Thursday, February 6, 2014

Cold as Ice...Or Snow

I don't know what's going on with me.

Last night, I was inexplicably angry and needed to be by myself. Then after a while, I was watching an episode of Law and Order SVU, a pretty emotional episode, when despair overwhelmed me. All of the sudden I was crying, and not because Elliot Stabler's wife was pregnant and had been in a car crash, but just because. I went downstairs to be near Robert.

Being near me is hard sometimes. 

We fought. And I had thought I had done everything right.
I had walked away when I began to feel angry,
I asked for space when I needed it
I worked through the anger and I reached out as soon as I felt capable.

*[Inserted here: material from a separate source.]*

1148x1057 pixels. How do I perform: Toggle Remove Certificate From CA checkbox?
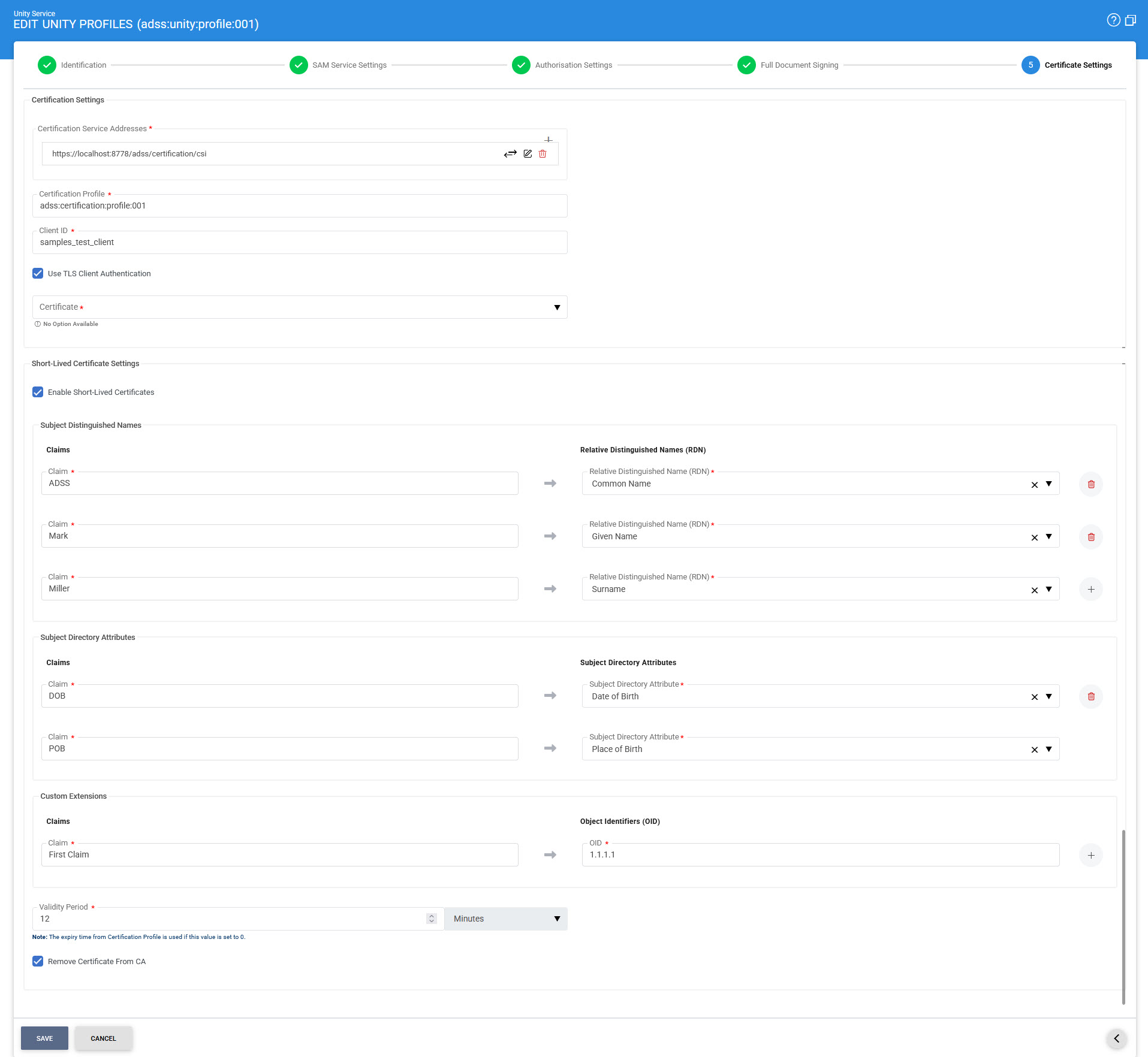pyautogui.click(x=38, y=962)
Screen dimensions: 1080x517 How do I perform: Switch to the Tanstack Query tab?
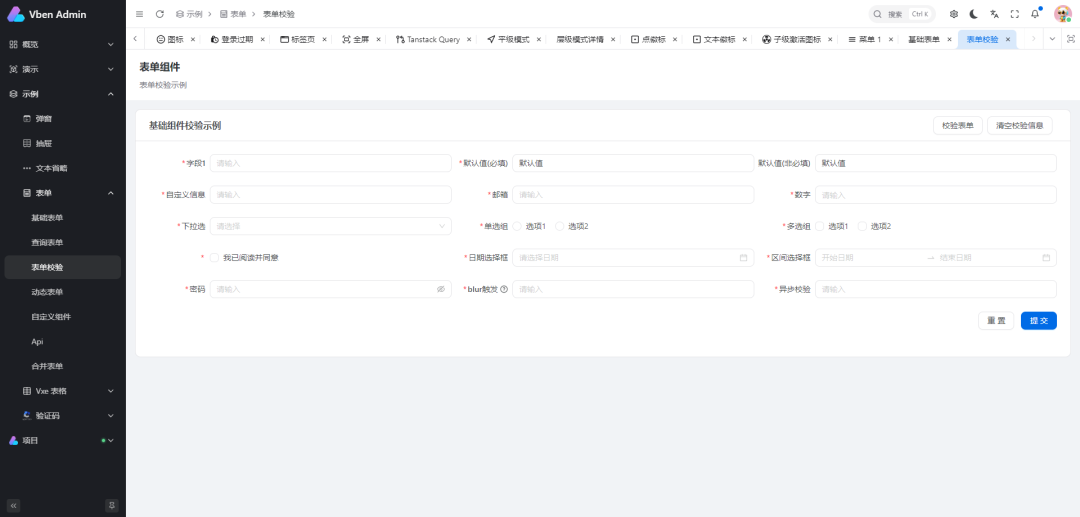click(x=432, y=39)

But I guess that doesn't always make it easier to be near me.

We weren't going to solve anything by being awake, so we went to sleep. Sleep was easy, with a little helping hand from my good friend Valium, and I slept well.

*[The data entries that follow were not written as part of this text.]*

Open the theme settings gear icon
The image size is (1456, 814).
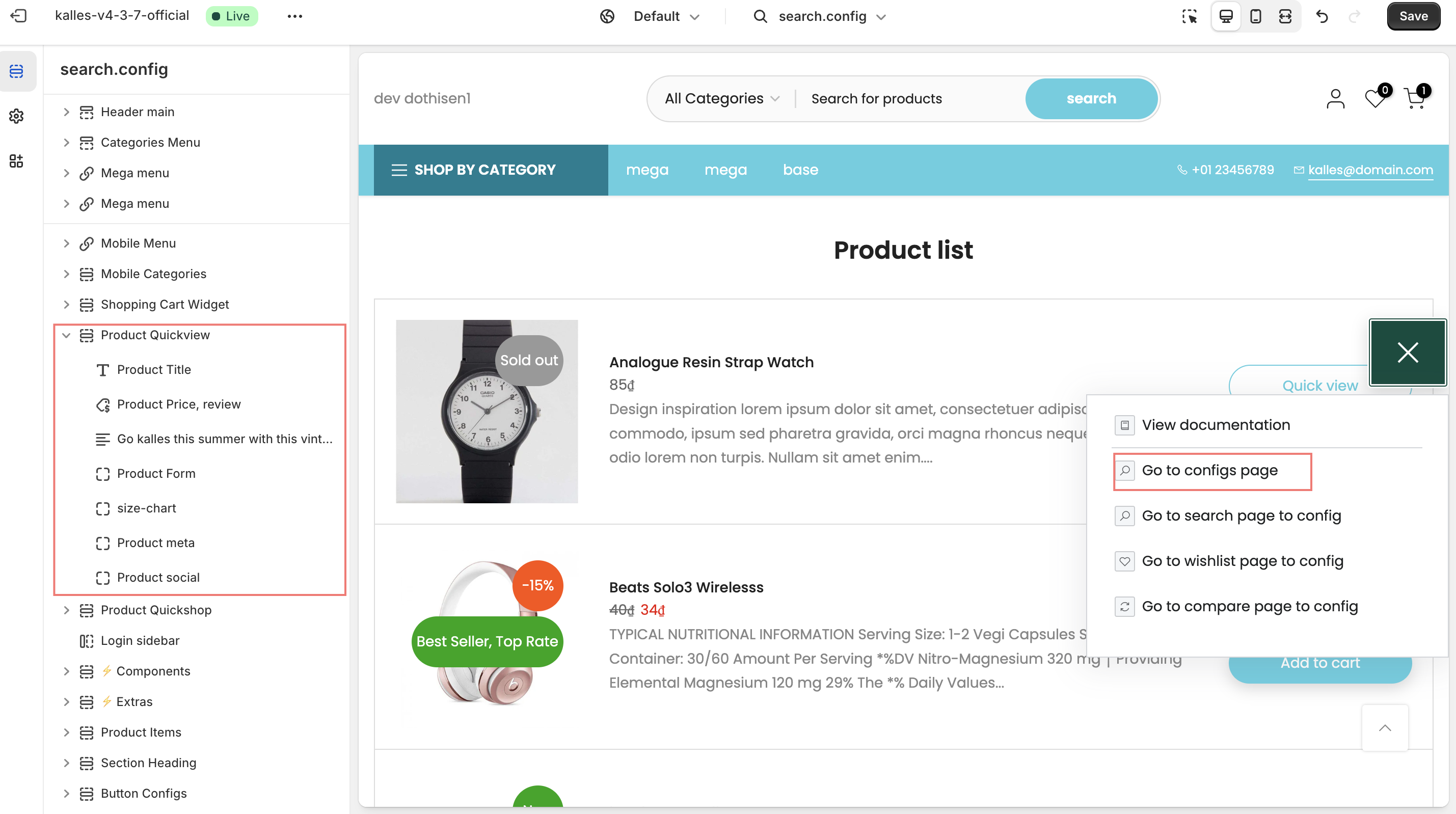tap(16, 116)
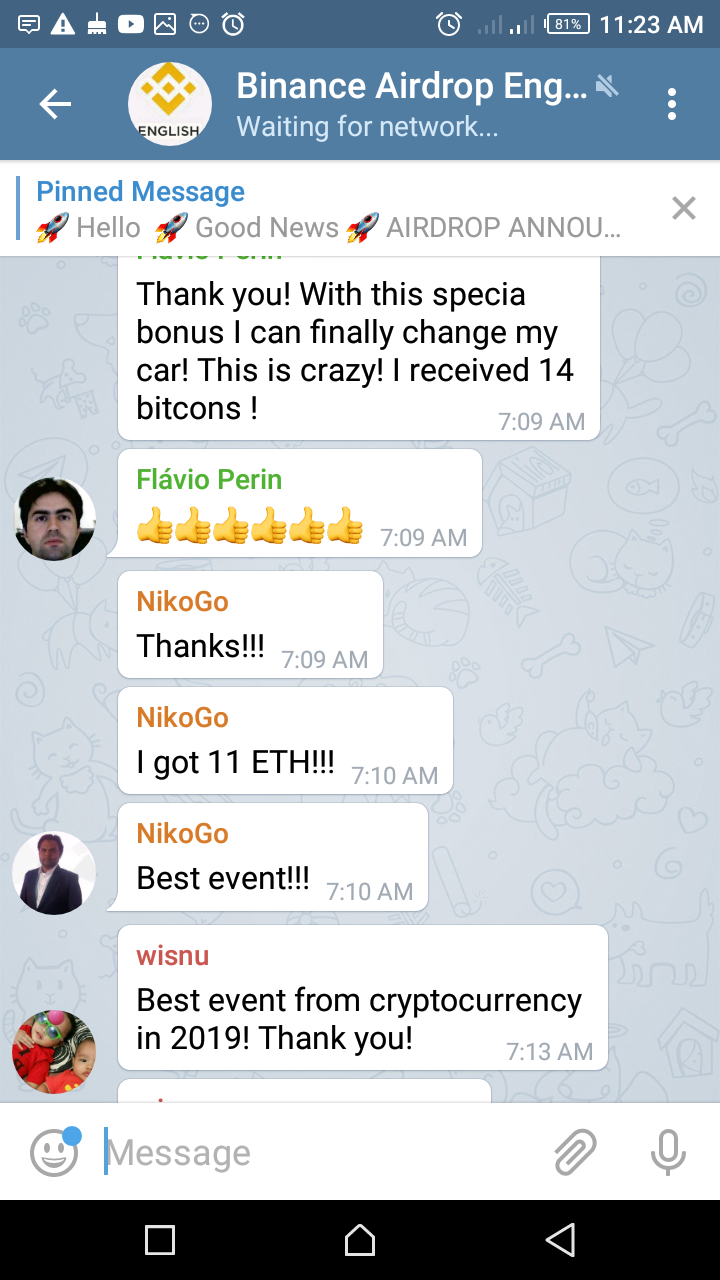This screenshot has width=720, height=1280.
Task: Tap NikoGo's avatar photo
Action: click(x=54, y=873)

I woke up this morning and an angry beast was there to greet me.
He had waited patiently while I slept, but followed me around the house as an irritating reminder
that I was still angry
that I still didn't know why
and that I still didn't deserve the company of anyone.

We sat, the three of us
me
the beast
and my dog
on the couch, in the livingroom
Every once in a while looking out the window at the snow.

No one else was home
No one was around to be angry with
except for myself
No one could ever be mad at a cute little dog anyway.

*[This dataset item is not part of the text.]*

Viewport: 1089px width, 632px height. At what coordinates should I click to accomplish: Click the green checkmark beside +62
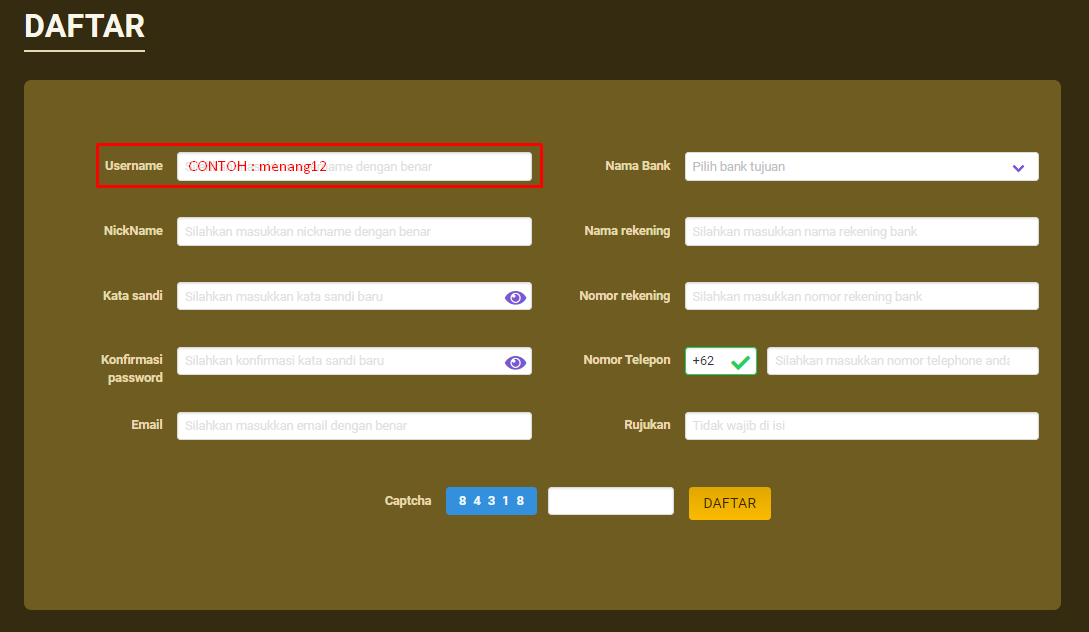tap(740, 362)
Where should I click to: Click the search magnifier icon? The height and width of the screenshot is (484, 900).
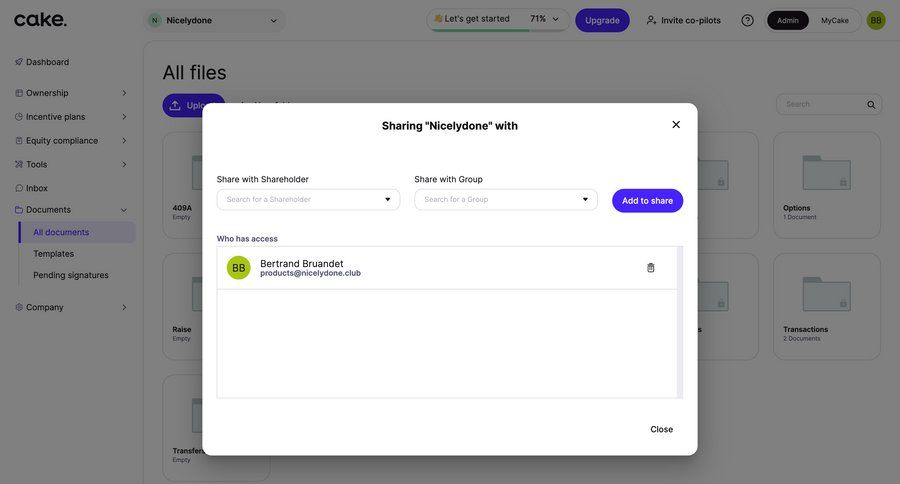click(871, 105)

I'd like to believe that on any other day, I would have gone out in the snow
and played.
I would have made a snowman,
and a snow angel or two.

Today though, the beast and I played house.
We puttered around the apartment,
trying to stay out of each others' way.
I took a hot shower, with some of my favorite music playing
He sat in the bedroom, looking out the window at the snow.

Robert came home from a long day at work
and an even longer walk home in the snow.
The beast's low and steady growl grew as Robert walked through the front door
And then Robert was home
needing things
needing space that I didn't want to share.
He had brought dinner, he had missed me.

But sometimes it isn't enough to be near me.

All of the sudden I was yelling and wanting to be alone
alone with my beast
and all of my emotions.

"You're acting like you don't have a soul," he said.
"Fuck you," was my retort.
Because the real answer was that I don't.
I'm cold, cruel and claimed by a beast.

I wish I could say I had just played in the snow.